# [What to do]
A faithful transcription of all the records is required.

# [Information given]
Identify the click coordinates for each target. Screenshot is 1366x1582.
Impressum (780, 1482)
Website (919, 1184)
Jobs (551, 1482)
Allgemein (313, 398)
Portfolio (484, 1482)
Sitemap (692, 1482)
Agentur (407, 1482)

# [Exercise output]
Identify the click coordinates for each target. Screenshot is 1366x1582.
Impressum (780, 1482)
Website (919, 1184)
Jobs (551, 1482)
Allgemein (313, 398)
Portfolio (484, 1482)
Sitemap (692, 1482)
Agentur (407, 1482)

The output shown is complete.